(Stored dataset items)
····················

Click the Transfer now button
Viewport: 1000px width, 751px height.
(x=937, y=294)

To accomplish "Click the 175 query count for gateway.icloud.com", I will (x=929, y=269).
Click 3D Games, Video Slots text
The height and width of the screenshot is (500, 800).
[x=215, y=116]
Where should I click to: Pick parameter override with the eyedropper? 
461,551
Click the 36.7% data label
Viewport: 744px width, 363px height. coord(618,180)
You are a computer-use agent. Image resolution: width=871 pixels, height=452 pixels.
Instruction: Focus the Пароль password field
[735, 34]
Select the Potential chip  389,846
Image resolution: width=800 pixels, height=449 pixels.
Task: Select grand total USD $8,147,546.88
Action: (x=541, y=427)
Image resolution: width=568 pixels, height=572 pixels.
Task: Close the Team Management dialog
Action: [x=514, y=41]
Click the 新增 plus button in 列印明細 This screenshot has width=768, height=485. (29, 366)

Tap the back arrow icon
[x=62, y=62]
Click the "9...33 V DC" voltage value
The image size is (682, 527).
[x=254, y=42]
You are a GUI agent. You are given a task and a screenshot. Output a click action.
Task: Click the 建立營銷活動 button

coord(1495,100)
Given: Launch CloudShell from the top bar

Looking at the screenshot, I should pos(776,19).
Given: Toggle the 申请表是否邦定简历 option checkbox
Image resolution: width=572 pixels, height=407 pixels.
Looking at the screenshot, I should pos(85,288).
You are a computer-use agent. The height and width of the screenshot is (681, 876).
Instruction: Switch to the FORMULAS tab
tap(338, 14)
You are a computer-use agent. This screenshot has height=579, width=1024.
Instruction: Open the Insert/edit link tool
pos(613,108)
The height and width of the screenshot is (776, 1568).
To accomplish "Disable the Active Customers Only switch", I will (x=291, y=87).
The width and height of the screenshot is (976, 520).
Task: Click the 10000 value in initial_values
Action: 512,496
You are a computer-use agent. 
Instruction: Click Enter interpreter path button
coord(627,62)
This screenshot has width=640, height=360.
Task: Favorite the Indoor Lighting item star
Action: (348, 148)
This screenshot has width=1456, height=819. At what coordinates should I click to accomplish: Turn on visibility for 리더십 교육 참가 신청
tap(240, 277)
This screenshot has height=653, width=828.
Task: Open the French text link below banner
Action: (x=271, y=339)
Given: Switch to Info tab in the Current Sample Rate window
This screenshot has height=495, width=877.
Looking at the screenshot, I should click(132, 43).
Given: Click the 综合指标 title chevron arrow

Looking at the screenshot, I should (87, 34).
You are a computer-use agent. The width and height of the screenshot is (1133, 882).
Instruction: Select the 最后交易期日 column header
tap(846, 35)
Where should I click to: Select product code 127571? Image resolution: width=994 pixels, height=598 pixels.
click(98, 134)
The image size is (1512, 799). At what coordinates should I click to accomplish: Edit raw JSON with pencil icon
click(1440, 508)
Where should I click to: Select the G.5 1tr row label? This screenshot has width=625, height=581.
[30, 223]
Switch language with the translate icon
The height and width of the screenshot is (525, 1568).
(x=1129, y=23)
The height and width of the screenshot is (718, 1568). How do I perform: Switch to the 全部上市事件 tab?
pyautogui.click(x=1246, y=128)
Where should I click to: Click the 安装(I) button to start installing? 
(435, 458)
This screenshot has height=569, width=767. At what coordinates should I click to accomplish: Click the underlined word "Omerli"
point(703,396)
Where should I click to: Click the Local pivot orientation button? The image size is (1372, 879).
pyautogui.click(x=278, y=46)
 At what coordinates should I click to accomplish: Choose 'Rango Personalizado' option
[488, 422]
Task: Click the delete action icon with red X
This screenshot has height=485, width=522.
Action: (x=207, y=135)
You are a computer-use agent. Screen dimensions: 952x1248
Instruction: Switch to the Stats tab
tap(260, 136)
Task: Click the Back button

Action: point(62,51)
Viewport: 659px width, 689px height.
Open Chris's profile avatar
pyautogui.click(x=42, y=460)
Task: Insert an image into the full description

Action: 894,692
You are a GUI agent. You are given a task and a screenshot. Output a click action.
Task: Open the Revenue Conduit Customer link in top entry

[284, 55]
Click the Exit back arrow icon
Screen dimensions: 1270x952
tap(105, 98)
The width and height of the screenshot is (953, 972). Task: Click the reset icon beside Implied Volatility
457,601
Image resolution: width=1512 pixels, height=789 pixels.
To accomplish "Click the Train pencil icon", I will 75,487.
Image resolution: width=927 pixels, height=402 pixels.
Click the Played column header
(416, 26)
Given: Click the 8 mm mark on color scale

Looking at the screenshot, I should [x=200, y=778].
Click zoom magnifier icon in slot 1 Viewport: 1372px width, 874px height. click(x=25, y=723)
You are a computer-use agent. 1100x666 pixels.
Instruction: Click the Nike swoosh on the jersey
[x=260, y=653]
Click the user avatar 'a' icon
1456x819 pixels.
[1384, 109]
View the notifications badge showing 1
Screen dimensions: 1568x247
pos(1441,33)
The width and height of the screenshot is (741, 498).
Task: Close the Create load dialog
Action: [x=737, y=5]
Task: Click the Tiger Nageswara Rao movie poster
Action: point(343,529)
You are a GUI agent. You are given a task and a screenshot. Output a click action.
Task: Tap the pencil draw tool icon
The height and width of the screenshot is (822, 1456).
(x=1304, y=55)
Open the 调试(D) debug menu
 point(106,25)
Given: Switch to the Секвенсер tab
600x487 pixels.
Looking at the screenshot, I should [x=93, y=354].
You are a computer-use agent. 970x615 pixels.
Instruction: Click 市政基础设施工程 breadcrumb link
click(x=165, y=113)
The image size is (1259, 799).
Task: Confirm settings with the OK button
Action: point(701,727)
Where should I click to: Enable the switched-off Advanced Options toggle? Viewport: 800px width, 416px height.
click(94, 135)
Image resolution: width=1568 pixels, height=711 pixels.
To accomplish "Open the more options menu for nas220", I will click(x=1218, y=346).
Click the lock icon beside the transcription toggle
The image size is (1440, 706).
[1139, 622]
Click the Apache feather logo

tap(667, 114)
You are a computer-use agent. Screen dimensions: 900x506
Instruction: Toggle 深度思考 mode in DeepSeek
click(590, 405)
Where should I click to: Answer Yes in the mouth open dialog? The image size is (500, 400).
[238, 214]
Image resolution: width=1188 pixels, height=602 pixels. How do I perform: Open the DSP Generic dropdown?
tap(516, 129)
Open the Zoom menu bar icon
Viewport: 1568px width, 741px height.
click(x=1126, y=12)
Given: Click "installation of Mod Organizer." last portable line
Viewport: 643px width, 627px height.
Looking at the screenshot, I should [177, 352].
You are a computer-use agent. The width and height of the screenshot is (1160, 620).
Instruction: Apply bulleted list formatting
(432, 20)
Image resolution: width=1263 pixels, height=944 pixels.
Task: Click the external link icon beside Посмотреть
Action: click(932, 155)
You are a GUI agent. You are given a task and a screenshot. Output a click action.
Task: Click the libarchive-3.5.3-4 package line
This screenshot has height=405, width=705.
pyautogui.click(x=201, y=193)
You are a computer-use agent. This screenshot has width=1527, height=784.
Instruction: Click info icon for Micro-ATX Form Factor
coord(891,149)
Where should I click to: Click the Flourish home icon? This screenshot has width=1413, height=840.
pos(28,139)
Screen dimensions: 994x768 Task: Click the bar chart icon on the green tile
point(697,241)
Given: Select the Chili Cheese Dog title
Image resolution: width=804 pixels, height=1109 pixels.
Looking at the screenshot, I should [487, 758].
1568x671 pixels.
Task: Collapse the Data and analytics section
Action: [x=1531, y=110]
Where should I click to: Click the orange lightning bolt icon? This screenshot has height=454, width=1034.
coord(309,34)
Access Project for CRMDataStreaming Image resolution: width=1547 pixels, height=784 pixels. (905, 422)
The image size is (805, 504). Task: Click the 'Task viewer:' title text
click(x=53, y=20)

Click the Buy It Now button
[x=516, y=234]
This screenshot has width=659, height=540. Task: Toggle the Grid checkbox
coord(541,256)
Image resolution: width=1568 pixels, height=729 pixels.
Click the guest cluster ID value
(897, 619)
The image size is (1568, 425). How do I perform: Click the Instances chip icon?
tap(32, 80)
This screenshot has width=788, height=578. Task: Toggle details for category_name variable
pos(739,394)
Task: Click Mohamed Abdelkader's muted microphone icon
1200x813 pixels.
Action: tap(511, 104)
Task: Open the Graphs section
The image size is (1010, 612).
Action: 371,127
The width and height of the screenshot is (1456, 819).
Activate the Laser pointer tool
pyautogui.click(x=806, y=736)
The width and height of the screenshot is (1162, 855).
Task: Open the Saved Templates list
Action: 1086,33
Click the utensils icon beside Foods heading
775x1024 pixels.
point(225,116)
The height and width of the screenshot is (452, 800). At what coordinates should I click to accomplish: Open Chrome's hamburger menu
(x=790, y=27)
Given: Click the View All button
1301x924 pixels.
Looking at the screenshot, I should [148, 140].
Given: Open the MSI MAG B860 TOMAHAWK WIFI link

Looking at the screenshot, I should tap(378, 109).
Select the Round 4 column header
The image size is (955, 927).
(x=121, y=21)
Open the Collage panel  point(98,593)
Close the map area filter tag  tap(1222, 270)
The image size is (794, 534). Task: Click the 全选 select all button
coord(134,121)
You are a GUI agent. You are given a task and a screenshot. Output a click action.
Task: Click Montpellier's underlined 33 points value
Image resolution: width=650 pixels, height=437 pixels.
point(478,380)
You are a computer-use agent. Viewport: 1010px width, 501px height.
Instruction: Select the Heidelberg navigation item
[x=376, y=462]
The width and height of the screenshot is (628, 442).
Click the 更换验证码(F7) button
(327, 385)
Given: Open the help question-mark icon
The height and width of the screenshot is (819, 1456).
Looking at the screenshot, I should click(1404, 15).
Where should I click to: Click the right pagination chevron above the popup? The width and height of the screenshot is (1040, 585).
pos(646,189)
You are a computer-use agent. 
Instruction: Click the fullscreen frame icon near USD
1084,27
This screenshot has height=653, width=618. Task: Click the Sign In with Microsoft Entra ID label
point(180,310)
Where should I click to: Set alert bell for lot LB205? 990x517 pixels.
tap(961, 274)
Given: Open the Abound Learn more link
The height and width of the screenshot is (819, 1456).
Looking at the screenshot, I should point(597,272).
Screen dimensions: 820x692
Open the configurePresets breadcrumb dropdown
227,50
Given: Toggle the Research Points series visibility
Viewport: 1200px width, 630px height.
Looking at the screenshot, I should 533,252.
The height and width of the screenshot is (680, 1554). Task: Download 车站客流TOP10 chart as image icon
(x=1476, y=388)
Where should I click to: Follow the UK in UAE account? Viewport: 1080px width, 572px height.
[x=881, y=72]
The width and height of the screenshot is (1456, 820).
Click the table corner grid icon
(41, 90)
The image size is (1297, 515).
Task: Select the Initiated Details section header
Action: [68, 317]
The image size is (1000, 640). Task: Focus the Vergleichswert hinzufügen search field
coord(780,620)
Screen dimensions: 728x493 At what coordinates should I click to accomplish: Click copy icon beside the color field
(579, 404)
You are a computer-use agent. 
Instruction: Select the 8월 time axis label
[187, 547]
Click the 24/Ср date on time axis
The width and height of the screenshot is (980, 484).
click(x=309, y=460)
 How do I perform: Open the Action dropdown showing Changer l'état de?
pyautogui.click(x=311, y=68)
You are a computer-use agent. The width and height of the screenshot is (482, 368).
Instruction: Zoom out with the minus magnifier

····················

Output the lines starting at the one containing "Image resolution: width=1568 pixels, height=711" and ending at the one containing "click(590, 405)" as a JSON list of strings, one per line, leaving out blank lines.

§ **Final answer**:
[
  "Image resolution: width=1568 pixels, height=711 pixels.",
  "To accomplish \"Open the more options menu for nas220\", I will click(x=1218, y=346).",
  "Click the lock icon beside the transcription toggle",
  "The image size is (1440, 706).",
  "[1139, 622]",
  "Click the Apache feather logo",
  "tap(667, 114)",
  "You are a computer-use agent. Screen dimensions: 900x506",
  "Instruction: Toggle 深度思考 mode in DeepSeek",
  "click(590, 405)"
]